COLOM VETOES THE DEATH PENALTY
March 14, 2008
After several days of meetings with diplomats, religious leaders, presidents from other countries, and a twenty-two member legal team, President Álvaro Colom announced his decision to veto the Presidential Pardon Law (Decree 06-2008) for those awaiting the death penalty. Asserting that the Law violated articles of the Constitution and went against the principle of the right to life, Colom rejected reinstating capital punishment. The death penalty has not been applied in Guatemala for several years because it was caught in a legal vacuum concerning clemency protocols. However, Decree 06-2008, approved by Congress in mid February, clarified questions around the use of presidential pardons for individuals on death row and subsequently, opened the door for the death penalty once again.
Otto Pérez Molina, former presidential candidate and leader of the Patriot Party, criticized Colom’s decision. He stated that the president was once again being inconsistent with his platform and policies. Pérez Molina introduced Decree 06-2008 in Congress and lobbied for its passage.

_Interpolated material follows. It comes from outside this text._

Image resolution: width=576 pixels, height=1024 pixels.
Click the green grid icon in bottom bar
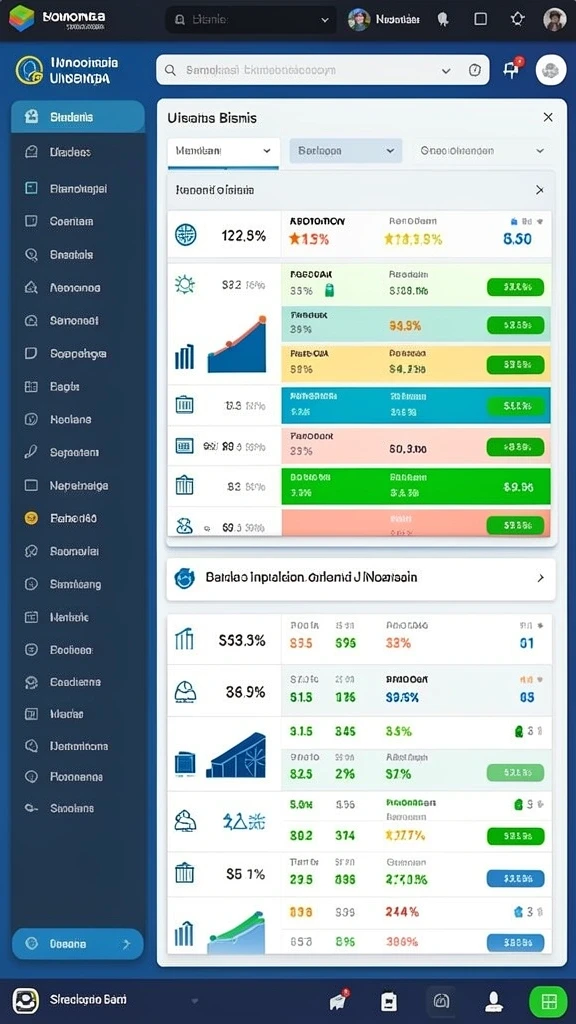coord(549,1000)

During the two week period leading up to Colom’s decision, both Congress and Colom were the object of heavy criticism and pressure from several sectors, both national and internationally. Church leaders insisted that the death penalty would be immoral and create a “culture of death,” and would not resolve the root causes of crime in Guatemala, which stem from poverty, the drug trade, and organized crime. The European Union pressured Colom by suggesting that Guatemala would potentially lose trade partners if capital punishment were to be reinstated.
Several human rights organizations, including the Center for Legal Action on Human Rights (CALDH), the International Human Rights Federation, the Mutual Support Group (GAM), the Institute of Comparative Studies in Penal Sciences (IECCP), and the Human Rights Office of the Archdiocese of Guatemala (ODHAG) issued a press release stating that “the application of the death penalty will not resolve the security or delinquency issues in Guatemala; on the contrary, in Guatemala and other countries, this kind of extreme measure is ineffective.”
Pressure on Colom came from international citizens as well. The Guatemala Human Rights Commission/USA (GHRC) mobilized its base of international grassroots activists to send hundreds of letters to President Colom encouraging him to veto the legislation because capital punishment violates the right to life and never serves as a deterrent to crime.